WORK ITEM — No pictures go into the output, which should consist only of the lines from the first line of the data through the line with "Viewport: 327px width, 294px height.", copied exactly.

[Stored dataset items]
* * * * * * *
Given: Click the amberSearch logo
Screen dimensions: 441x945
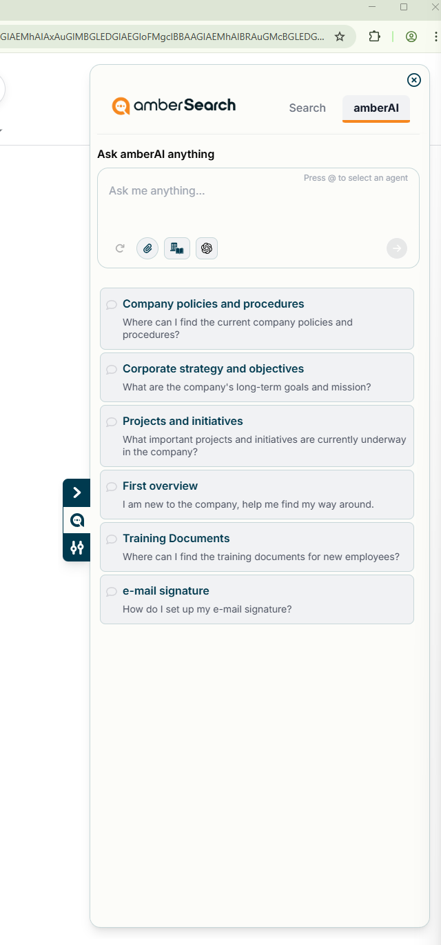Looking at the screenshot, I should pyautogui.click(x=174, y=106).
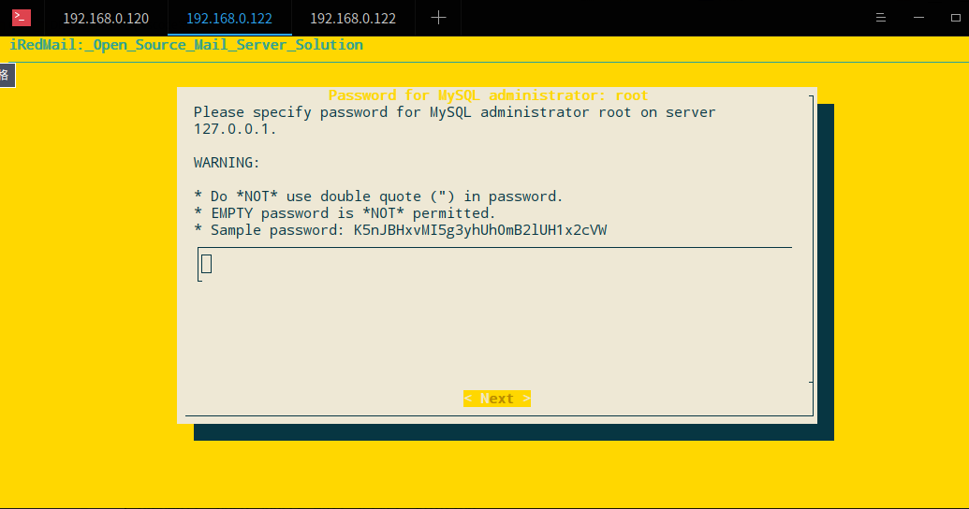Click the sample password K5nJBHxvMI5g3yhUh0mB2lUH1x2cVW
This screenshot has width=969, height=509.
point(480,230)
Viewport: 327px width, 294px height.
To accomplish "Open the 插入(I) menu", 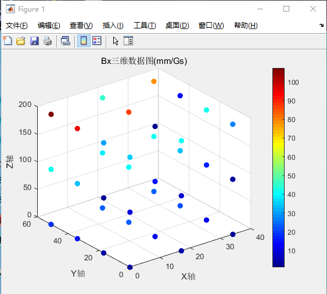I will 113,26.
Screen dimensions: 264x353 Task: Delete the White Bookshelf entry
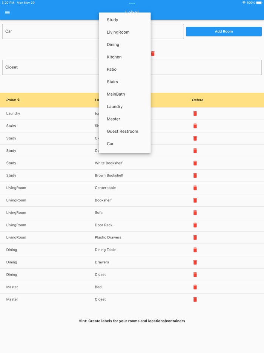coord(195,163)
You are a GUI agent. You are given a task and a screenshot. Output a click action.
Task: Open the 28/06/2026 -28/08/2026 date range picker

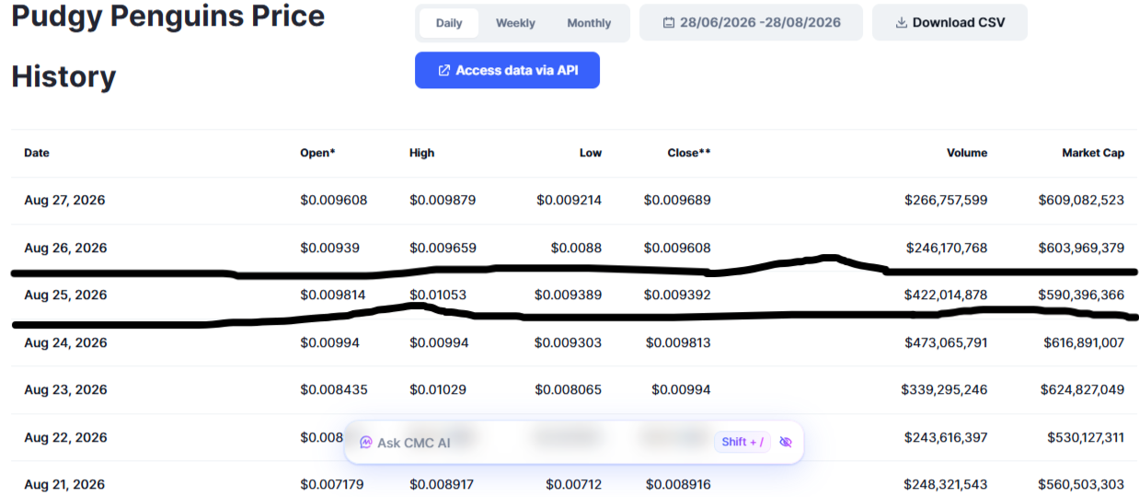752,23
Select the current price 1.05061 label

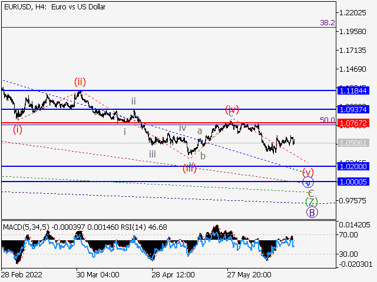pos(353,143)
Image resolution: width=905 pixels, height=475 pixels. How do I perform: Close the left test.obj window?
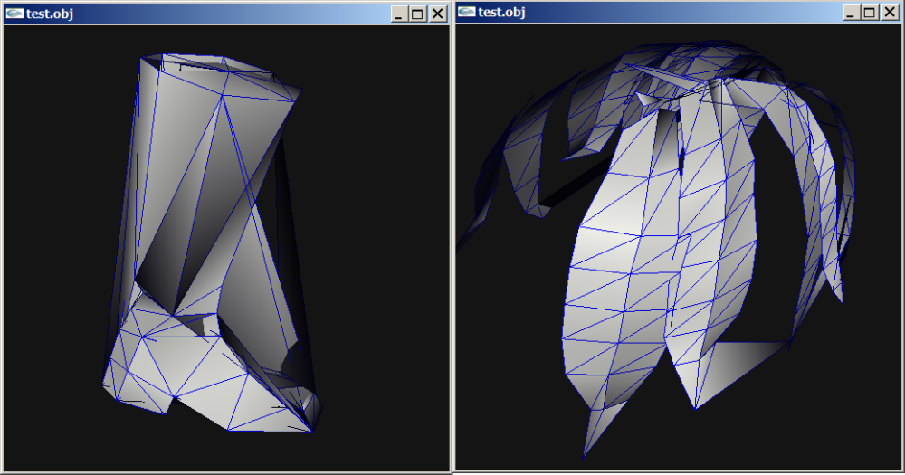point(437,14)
* * * * * * *
ANSWER SECTION —
Given: Click the amberSearch logo
Screen dimensions: 441x945
Looking at the screenshot, I should pyautogui.click(x=174, y=106).
Click the sample password K5nJBHxvMI5g3yhUh0mB2lUH1x2cVW
This screenshot has width=969, height=509.
point(480,230)
Viewport: 327px width, 294px height.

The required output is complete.